I tried changing the value at the offset you mentioned from 22 56 (22050 in little-endian hex) to 44 AC (44100), unfortunately it didn't change anything.

The original in-game files aren't played at twice the speed, and my files are still played with the same spectral folding as the original files, and they still have that slight DC offset building up over time. Now I don't know much about IDA (and disassembling in general), and I don't have much time nor motivation to lose myself in such a task for hours...
kooz wrote:I may have misinterpreted what you were trying to say here, but I think you might be confused. The old analog line-in rip from 2001 suffers from the exact same frequency cutoff that my new digital rip does. Both rips use the game engine itself (which we have concluded is output at 22050Hz) as its source. Any appearance of higher frequency information in the original rip is byproduct of the analog signal transfer, or possibly an artifact of sample rate conversion.
If you study the ~11kHz threshold in spectral analysis, you'll notice that the higher frequencies appear to simply mirror the frequencies below.

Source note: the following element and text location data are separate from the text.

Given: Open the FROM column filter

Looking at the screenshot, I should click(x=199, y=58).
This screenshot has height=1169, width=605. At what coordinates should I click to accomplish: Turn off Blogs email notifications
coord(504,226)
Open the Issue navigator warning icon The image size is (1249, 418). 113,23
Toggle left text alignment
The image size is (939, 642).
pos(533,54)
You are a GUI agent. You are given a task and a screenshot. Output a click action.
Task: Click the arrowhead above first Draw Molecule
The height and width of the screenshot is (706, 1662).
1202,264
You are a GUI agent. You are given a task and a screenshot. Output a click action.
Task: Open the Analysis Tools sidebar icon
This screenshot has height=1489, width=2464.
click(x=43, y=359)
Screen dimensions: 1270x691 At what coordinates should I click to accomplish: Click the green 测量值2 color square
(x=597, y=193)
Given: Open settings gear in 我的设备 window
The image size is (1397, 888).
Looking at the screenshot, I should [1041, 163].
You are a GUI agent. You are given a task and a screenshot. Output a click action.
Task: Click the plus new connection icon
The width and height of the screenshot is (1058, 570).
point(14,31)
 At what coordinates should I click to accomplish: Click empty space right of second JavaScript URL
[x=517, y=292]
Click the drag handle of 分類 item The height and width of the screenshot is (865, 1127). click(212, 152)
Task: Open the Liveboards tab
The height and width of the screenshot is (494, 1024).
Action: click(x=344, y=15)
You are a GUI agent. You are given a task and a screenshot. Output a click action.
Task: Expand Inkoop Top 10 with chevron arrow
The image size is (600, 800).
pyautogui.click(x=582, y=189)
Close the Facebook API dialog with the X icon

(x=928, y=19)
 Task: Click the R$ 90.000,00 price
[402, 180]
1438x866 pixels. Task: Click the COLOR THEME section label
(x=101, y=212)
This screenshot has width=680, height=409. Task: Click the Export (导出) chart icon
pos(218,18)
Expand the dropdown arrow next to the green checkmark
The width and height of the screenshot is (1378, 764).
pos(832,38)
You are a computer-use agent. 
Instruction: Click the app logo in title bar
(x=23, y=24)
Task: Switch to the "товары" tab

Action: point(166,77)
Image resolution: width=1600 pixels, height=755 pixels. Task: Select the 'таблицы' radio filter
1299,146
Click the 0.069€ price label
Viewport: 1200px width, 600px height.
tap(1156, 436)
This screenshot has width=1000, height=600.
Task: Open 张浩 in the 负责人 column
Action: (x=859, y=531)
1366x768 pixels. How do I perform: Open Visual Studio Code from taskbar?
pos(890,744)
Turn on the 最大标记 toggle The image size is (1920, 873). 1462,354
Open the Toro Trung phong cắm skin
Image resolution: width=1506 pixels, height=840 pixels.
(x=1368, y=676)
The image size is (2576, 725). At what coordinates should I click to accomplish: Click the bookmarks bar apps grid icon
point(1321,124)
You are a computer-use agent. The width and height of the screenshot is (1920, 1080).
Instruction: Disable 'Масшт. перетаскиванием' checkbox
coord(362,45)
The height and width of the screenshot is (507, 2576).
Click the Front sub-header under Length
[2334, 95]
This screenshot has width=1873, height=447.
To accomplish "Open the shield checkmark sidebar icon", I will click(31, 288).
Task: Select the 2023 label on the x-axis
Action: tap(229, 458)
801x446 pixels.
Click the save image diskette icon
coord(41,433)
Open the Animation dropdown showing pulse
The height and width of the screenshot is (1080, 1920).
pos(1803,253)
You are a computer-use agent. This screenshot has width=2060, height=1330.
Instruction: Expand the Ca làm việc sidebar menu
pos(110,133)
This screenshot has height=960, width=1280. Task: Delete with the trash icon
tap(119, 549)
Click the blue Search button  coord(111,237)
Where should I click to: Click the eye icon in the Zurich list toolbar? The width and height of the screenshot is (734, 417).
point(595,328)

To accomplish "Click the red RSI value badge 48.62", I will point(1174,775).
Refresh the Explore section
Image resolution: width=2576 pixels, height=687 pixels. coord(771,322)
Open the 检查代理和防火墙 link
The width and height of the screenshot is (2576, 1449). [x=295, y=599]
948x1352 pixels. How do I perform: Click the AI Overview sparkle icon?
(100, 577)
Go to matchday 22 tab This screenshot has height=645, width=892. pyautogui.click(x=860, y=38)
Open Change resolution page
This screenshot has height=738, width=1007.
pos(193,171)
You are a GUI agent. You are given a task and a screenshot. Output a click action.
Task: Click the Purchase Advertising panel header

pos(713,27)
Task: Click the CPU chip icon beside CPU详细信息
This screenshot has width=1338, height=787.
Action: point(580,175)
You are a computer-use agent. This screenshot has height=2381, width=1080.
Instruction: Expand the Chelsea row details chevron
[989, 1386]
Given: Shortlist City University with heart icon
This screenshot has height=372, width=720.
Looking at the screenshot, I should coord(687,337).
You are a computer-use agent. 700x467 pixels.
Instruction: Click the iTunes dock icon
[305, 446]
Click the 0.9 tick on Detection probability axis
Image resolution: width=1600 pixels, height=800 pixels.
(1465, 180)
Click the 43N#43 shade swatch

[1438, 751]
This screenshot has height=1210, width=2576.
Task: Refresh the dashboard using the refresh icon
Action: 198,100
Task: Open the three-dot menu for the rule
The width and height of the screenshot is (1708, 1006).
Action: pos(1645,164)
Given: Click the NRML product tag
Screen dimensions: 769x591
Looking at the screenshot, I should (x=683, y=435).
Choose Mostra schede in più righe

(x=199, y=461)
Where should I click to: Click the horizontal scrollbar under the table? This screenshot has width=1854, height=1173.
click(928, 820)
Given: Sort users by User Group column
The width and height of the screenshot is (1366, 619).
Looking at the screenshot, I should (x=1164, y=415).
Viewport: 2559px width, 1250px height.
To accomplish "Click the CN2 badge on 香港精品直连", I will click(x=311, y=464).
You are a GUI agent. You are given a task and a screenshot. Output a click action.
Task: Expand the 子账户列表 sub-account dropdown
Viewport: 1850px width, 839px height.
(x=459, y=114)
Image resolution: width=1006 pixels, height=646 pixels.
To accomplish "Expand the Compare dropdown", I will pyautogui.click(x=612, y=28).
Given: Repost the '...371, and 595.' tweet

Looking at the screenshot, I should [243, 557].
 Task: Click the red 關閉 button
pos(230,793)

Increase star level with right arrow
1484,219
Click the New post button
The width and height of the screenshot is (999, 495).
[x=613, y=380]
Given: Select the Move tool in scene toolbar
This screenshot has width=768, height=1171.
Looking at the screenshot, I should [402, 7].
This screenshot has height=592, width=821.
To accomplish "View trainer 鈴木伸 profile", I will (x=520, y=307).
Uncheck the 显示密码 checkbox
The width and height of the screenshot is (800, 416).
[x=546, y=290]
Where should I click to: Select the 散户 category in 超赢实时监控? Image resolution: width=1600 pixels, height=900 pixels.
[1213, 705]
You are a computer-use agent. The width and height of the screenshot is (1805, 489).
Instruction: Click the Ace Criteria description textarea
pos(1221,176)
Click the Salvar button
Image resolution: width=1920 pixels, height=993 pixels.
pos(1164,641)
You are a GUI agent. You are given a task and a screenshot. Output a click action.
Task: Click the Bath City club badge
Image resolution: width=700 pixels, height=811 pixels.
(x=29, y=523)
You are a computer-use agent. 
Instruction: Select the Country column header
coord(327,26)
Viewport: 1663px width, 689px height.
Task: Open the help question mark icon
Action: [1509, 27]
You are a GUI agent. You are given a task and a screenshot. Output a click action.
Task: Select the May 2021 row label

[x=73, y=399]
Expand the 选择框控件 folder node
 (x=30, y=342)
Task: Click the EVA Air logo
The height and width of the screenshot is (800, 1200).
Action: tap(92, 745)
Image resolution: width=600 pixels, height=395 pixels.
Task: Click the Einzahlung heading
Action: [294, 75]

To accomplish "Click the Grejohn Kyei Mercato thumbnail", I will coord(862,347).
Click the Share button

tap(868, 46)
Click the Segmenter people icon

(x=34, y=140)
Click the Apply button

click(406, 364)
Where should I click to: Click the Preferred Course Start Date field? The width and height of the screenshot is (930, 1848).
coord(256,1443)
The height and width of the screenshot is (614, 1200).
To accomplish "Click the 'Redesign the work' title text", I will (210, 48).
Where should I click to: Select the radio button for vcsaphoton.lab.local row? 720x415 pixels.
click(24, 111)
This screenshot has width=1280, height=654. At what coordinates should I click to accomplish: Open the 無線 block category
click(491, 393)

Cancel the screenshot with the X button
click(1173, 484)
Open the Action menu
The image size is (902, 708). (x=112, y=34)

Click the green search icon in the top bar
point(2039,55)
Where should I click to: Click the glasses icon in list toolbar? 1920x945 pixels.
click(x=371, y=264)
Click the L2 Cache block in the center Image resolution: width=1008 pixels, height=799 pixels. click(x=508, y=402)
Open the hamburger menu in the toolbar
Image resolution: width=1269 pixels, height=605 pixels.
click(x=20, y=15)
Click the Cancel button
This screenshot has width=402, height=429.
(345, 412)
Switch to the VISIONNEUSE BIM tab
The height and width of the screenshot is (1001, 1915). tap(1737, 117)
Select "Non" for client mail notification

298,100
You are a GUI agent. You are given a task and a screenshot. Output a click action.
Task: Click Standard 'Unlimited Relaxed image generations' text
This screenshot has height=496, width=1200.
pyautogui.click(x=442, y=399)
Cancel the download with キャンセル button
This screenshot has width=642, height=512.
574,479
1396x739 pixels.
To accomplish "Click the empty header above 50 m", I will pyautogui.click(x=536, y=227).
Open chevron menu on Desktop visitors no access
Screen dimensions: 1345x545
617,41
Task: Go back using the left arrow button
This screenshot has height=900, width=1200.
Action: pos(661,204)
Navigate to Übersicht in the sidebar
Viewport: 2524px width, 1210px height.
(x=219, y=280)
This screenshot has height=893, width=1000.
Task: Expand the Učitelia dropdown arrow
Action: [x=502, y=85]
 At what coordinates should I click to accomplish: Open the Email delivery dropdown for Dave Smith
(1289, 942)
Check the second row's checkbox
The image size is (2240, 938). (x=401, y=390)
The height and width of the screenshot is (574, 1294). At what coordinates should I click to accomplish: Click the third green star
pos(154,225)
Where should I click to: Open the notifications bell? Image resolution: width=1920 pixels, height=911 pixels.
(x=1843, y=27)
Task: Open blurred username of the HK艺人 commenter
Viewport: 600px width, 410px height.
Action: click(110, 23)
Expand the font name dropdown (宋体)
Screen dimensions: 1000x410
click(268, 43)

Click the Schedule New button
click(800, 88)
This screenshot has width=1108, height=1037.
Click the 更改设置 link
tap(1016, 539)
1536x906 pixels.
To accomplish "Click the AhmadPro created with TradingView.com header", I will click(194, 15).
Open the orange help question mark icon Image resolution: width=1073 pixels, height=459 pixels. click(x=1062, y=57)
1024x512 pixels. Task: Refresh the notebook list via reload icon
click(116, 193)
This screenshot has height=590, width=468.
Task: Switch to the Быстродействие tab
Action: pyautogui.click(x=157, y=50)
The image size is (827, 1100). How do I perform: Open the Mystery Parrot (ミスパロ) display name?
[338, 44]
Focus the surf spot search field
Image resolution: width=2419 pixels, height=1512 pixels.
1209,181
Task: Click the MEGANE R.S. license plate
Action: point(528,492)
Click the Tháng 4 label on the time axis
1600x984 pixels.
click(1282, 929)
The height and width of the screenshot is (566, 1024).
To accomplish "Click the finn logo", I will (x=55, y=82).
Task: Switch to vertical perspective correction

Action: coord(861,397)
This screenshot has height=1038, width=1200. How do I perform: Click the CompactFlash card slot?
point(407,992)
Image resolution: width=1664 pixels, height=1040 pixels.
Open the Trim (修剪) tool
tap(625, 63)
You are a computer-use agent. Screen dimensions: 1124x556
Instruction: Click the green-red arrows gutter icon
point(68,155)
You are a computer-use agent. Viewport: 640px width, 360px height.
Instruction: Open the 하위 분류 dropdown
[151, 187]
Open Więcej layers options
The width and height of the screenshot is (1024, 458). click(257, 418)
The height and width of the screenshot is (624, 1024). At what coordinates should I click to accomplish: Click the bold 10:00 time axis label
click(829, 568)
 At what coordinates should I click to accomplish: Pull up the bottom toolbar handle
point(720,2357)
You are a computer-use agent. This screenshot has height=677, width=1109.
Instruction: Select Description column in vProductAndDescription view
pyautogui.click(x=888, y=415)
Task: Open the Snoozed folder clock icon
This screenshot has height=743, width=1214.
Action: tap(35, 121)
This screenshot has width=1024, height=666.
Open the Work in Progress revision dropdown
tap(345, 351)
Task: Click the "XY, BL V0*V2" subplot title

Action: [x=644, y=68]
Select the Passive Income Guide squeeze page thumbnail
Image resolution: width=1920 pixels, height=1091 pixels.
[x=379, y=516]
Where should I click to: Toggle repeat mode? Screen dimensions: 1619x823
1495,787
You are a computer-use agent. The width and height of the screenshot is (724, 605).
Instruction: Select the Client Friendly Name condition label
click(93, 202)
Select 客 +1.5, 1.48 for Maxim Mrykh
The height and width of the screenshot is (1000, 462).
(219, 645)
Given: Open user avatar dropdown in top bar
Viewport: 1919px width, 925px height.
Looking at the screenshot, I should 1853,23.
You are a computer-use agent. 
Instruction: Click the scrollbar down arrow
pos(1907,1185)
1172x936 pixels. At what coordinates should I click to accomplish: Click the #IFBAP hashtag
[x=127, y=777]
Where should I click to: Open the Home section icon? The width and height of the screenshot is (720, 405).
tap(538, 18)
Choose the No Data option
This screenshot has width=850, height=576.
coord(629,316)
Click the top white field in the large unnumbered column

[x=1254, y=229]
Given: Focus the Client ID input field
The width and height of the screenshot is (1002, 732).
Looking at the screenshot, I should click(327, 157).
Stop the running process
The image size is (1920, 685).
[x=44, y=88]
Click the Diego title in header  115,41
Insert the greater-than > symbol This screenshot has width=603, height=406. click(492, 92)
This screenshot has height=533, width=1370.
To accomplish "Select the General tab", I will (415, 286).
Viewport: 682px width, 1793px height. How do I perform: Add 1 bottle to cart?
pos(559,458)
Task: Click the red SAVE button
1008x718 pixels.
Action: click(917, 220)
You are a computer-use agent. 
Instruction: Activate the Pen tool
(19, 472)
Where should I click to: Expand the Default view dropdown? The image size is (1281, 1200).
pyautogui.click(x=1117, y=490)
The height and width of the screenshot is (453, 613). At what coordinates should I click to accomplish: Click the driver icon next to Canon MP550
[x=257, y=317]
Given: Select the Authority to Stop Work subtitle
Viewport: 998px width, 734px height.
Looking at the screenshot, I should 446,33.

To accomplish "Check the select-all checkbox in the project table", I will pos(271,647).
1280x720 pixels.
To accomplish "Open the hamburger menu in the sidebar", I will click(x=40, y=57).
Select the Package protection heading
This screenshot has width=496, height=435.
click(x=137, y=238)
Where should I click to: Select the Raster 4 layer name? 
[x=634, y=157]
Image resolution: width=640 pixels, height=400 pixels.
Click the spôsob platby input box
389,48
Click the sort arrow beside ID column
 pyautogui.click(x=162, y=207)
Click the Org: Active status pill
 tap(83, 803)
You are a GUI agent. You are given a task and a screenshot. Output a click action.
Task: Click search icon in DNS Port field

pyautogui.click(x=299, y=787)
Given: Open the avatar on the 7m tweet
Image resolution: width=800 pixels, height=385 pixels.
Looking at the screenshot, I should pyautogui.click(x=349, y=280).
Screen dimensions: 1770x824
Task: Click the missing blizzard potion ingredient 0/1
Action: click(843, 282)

That's right, exactly. Deton24, you don't seem to be aware of what the Shannon-Nyquist theorem (also known as the sampling theorem) has to do with aliasing, do you?
Basically, the interpolation method you choose when upsampling (eg. from 22k to 44k), or when converting to analog, will impact how much spectral folding there is in your audio (that "mirror" effect kooz is talking about). Zero-order hold ("stairsteps") causes strong mirroring -- and a big ringing effect (that's the principle of a bitcrusher, really) --, linear interpolation attenuates the effect, and with ideal sinc interpolation, you get no mirroring at all (or very little, depending on how many neighboring sample points you use).
But I might be a bit too technical for you.
The thing you have to keep in mind is, what you call "quality" is the fact that there are (or not) frequencies in the high-end of the spectrum. If you want to use the Crystalizer to strengthen the spectral folding under the assumption that it sounds better to you, then good for you. But that's not the "quality" we're looking for. We (as in, at least Droolie and I) are (or were, now that it's done) looking for a bit-perfect extraction of the soundtrack, which should show absolutely nothing in the spectrum above 11kHz (since they were sampled at 22kHz). The only frequencies we'd want above that threshold are the ones that got lost in the 44k > 22k resampling process, and which are irretrievable.
Anyway, I'm getting carried away. We've done awesome work, and I think there might be things left to dig.